Wenn am Sonntag Europawahl wäre… Grüne legen zu

Von Manuel Müller
Der Historiker und Politikwissenschaftler Manuel Müller erstellt seit 2014 regelmäßig Sitzprojektionen zur Europawahl.

Ein gutes Jahr ist es noch bis zur Europawahl vom 6. bis 9. Juni 2024, und allmählich wird der Ton zwischen den europäischen Parteien rauer. Anfang Mai sagte die sozialdemokratische Fraktionschefin im Europäischen Parlament, Iratxe García Pérez, mit der christdemokratischen EVP sei „keine Zusammenarbeit mehr möglich“. Frans Timmermans, Kommissionsvizepräsident und sozialdemokratischer Spitzenkandidat von 2019, legte nach und warnte vor einer „neuen politischen Dynamik“, in der die EVP „mehr nach rechts schaut“.

EVP-Pressesprecher Pedro López de Pablo wies Timmermans Aussage zurück und warf umgekehrt der sozialdemokratischen S&D-Fraktion eine Nähe zur „extremen Linken“ vor. Der italienische Außenminister, EVP-Vizevorsitzende und frühere EU-Parlamentspräsident Antonio Tajani warb derweil offensiv für eine verstärkte Zusammenarbeit der EVP mit der Rechtsfraktion EKR.

Informelles Bündnis zwischen EVP und S&D

Dass das informelle Bündnis aus EVP und S&D, das seit jeher im Mittelpunkt der Mehrheitsbildung im Europäischen Parlament steht, wirklich am Ende ist, ist jedoch unwahrscheinlich. Tatsächlich rief die S&D schon 2016 einmal das „Ende der Großen Koalition“ aus, ohne dass sich in der Praxis allzu viel änderte. Die EU ist strukturell auf Konsens angelegt: Mehrheiten im Europäischen Parlament, die eine der großen Parteien ausschließen, sind punktuell möglich, aber nicht dauerhaft tragfähig. Das zeigt sich schon am Spitzenkandidatenverfahren, in dem das Parlament gegenüber dem Europäischen Rat nur dann eine Chance hat, wenn es geschlossen auftritt.

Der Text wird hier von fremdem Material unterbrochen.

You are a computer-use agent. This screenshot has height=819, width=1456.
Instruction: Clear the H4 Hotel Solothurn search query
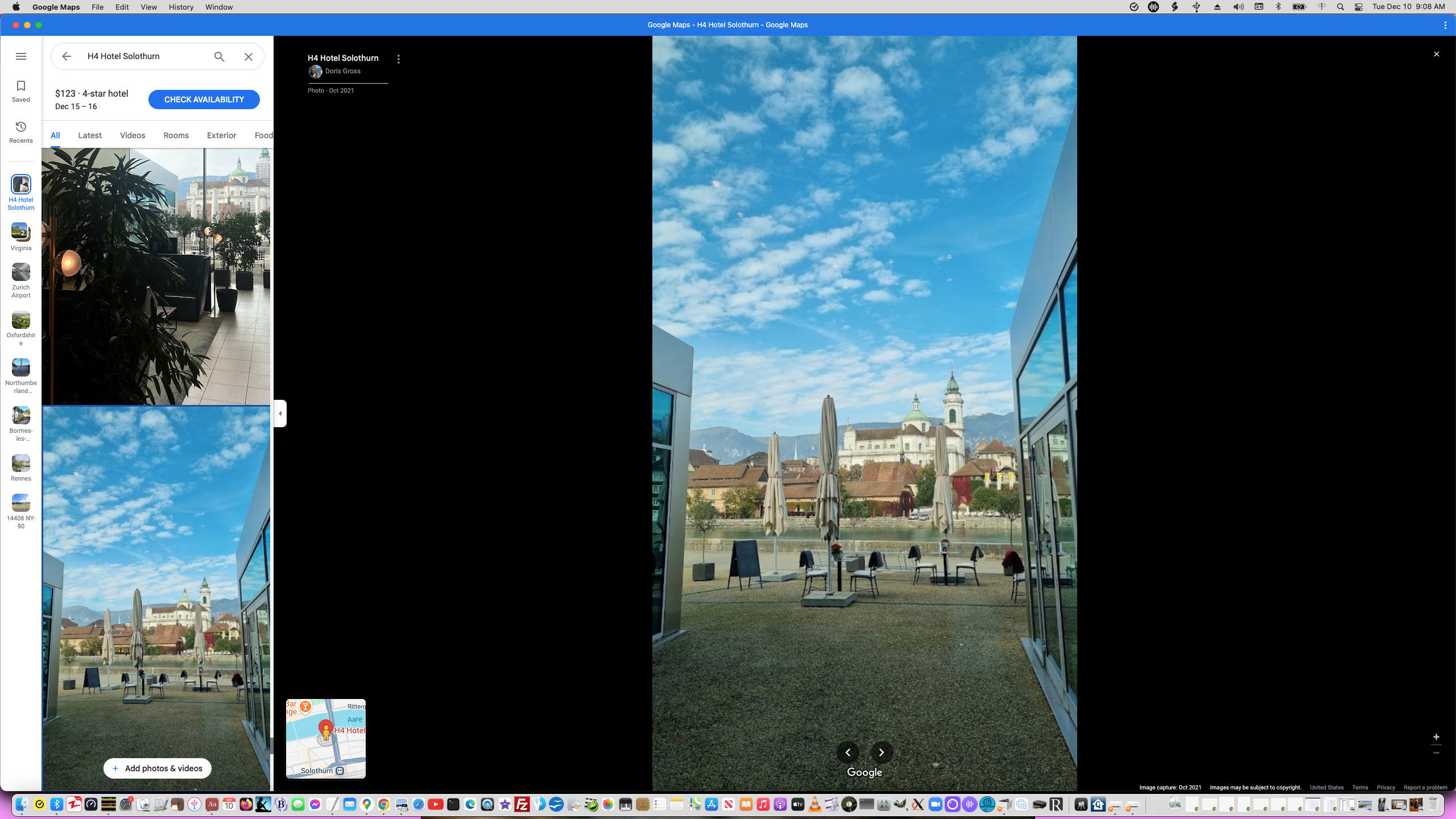click(x=248, y=56)
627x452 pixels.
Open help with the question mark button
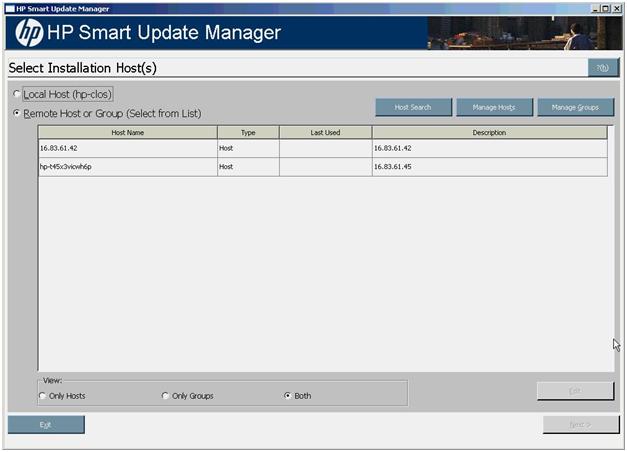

Doch mit einer solchen Ansage lässt sich allerdings schlecht Wahlkampf betreiben. Damit die Wähler erkennen können, wofür die unterschiedlichen Parteien stehen, ist ein gewisses Maß an Polarisierung und Konflikt notwendig. Und so gehört es zum Ritual, dass EVP und S&D sich vor der Europawahl öffentlich ihre wechselseitige Abneigung erklären – und sich anschließend schnell wieder zusammenraufen müssen, um im Parlament handlungsfähig zu sein.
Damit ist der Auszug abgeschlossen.